- **Problem set**
(A) In the article on AFRY's Q3 2020 results, by how much did AFRY reduce its expenses in Q3?
(B) Continue the article on AFRY's Q3 2020 results from its last sentence.

- **Extracted text**
_ _ _
AFRY Protected Well Its Bottom Line In Q3
AFRY Protected Well Its Bottom Line in Q3 2020
AFRY, once again, protected its bottom line during the pandemic. The company limited its Q3 2020 EBITA margin decline to 40 bps to 6.7%. AFRY reduced its expenses by SEK 480m in Q3, a level similar to QA (SEK 490m). While in Q2, AFRY had made 270 positions redundant (mostly in automotive), the company focused on indirect expenses in Q3. Overall, AFRY mitigated the losses from its automotive units and FOREX impact. It also benefited from a favorable comparison basis.
Infrastructure Division No Longer A Growth Driver
Revenue growth was in line with expectations, down 7.6% yoy at cc/cs, to SEK 4,021m. The company’s largest LoB, Infrastructure Division, was down by 5.2% at cc/cs. Commercial real estate, particularly airports, hotels, and retail buildings across engineering and architecture, and project management in Norway (the Advansia business) impacted growth.
_ _ _
- **Data supplied**
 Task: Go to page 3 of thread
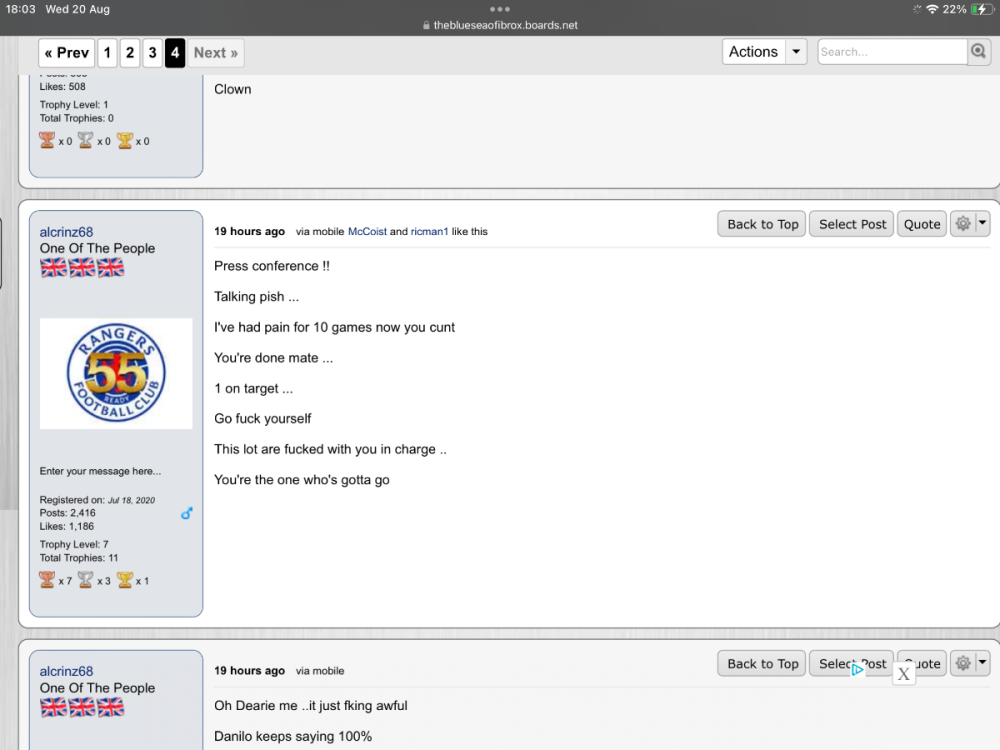[x=152, y=53]
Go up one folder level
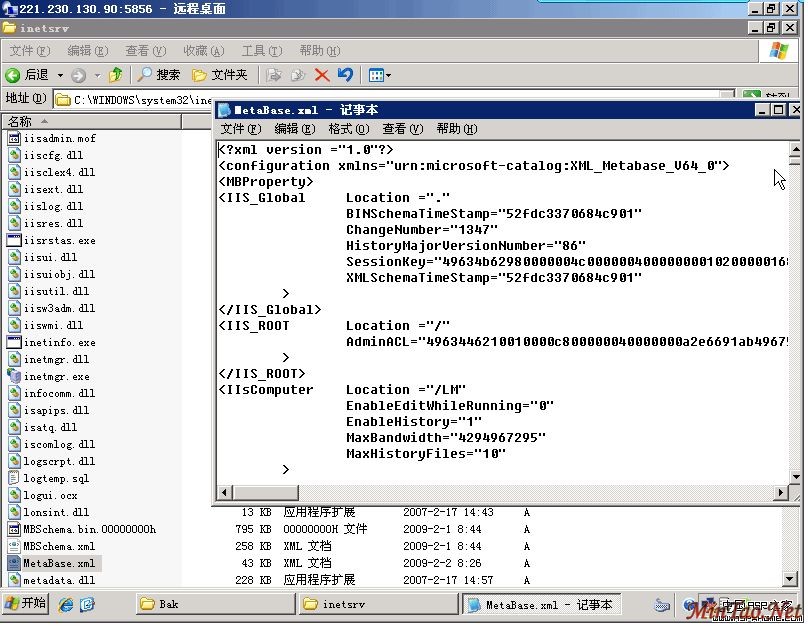 click(116, 75)
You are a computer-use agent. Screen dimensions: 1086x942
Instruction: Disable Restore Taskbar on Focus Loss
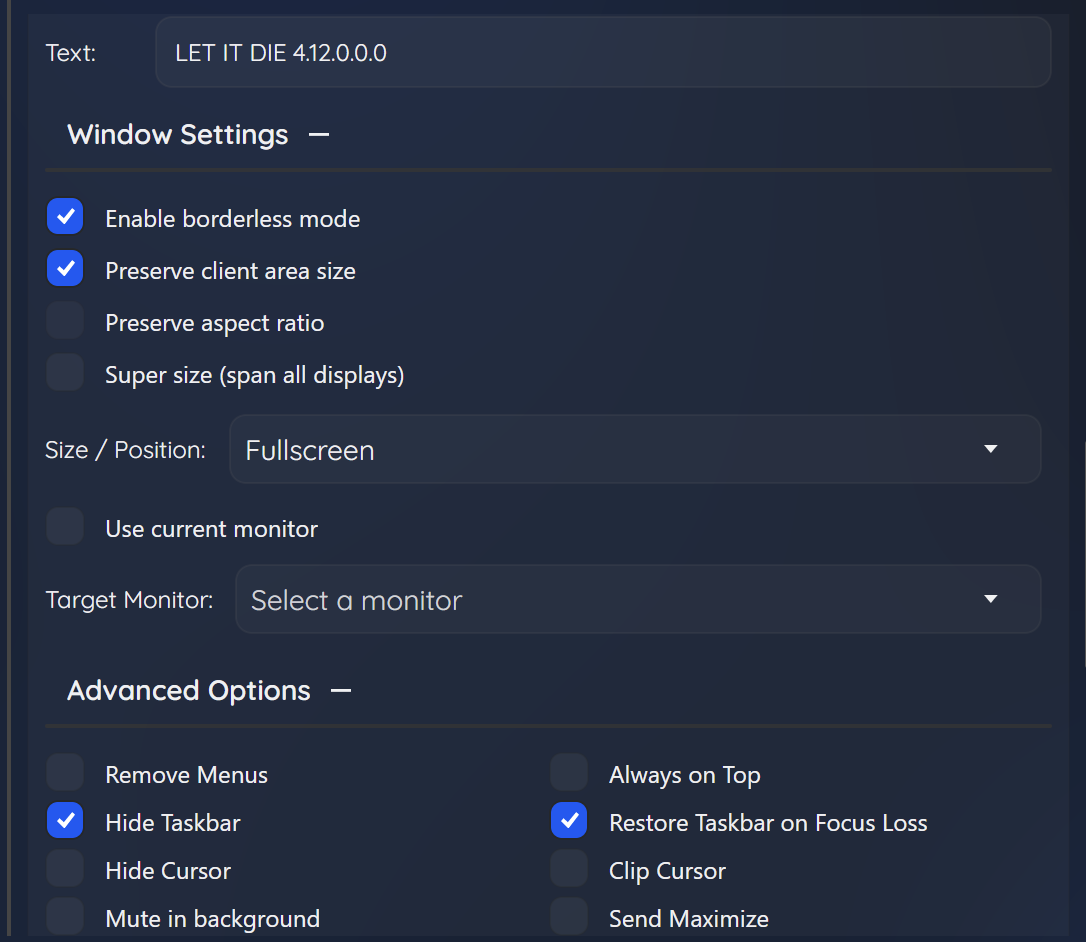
_ _ _
- **Answers to this exercise**
(A) SEK 480m.

(B)
Sweco, AFRY’s primary infrastructure engineering competitor, will publish its results on November 3. We will assess the performance of AFRY vs. Sweco. However, in the past quarters, the Infrastructure Division has gradually moved from a 10% organic growth to 0%, moving into negative territory with the pandemic.
Process Industries Division Remains The Bright Spot
The second-largest LoB, Industrial & Digital Solutions Division, was down by 12.5%. Automotive continued to drive the decline. Nevertheless, the division believes it hit the bottom in Q2 and is improving sequentially.
Among the smaller LoBs, the Process Industries Division was up by 5.3% yoy thanks to pulp & paper clients in Brazil and North America. Nordics were down in professional services. Demand for sustainable packagings is driving the replacement by fiber of plastics.
Finally, the Energy Division was down by 13.0% yoy at cc/cs. The company is changing its portfolio, suffered from a demanding comparison basis (with the end of a large EPC contract in Thailand), and delays in renewables projects.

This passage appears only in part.